Bender notes that while the ADA supports some best management practices for dentists, ADA's Web site shows that it does so primarily as a tactical excuse for dentists not to install separators. Bender pointed out that even though ADA research clearly shows how well amalgam separators work, just last week ADA bragged that "...organized dentists have successfully staved off the mandatory installation of amalgam separators.”

Yet an increasing number of state and national dental associations support amalgam separators. A case in point is in Vermont, where the state dental society has now committed to supporting amalgam separator mandates over a voluntary approach.

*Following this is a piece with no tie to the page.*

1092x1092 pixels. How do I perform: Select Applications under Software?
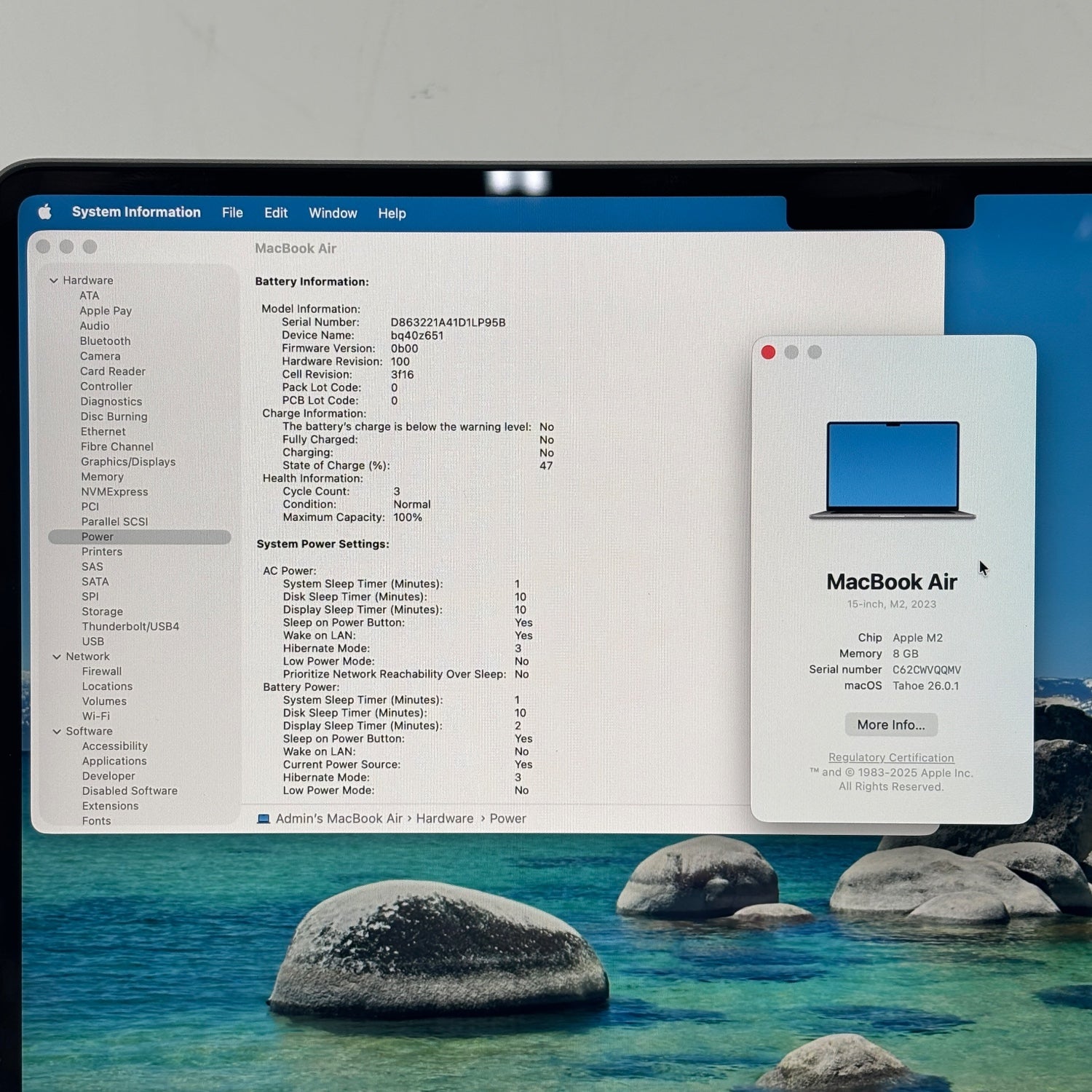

"It seems clear from the science that amalgam separators do an excellent job at reducing amalgam in wastewater significantly. While no one likes to have mandates put on them, it seems clear to us that we will achieve a much higher level of compliance with mandated separators than a voluntary approach," said Daniel Ferraris, DMS, and past president of the Vermont Dental Society, in written testimony recently provided to a Vermont legislative committee.

Also, a national dental society hailed the report's findings. "Even though an increasing number of dentists no longer use mercury, they need to use amalgam separators because they are still removing mercury," said Richard J. Chanin, DMD, president, International Academy of Oral Medicine and Toxicology. "Yet the best way to reduce dental mercury pollution in the future is not to use mercury in the first place."

An estimated 14 percent of all mercury used in the U.S today is for dental fillings, according to the report. Current dental practices result in significant quantities of mercury being released down the drain, in the trash, in biomedical waste and from crematories, contributing to the build up of this toxic heavy metal in the environment.

The report, "Taking a Bite Out of Mercury Pollution: The 2005 Report Card on Dental Mercury Use and Release Reduction," also reveals troubling new findings that mercury emissions from cremation are expected to more than double over the next 20 years. This is due to growing number of amalgam retained in people when they die, and increases in cremations.

In 1998, the New England Governors committed to a "virtual elimination" goal for anthropogenic mercury releases. In 2003, the New England Governors' Mercury Task Force stated that it "will pursue a goal of having 50 percent of dentists in the region install dental amalgam separators by the end of 2005. Each jurisdiction will develop an aggressive strategy to ensure that this goal is a ggressively pursued."

Mercury levels in the environment have more than tripled over the past century or so due to human activities. EPA scientists estimate that one in six women of child-bearing age have unsafe mercury levels, translating to 630,000 born at risk each year in the U.S. Also, there is growing evidence that exposure to mercury can adversely affect the developing and adult cardiovascular system and may contribute to heart disease in adults.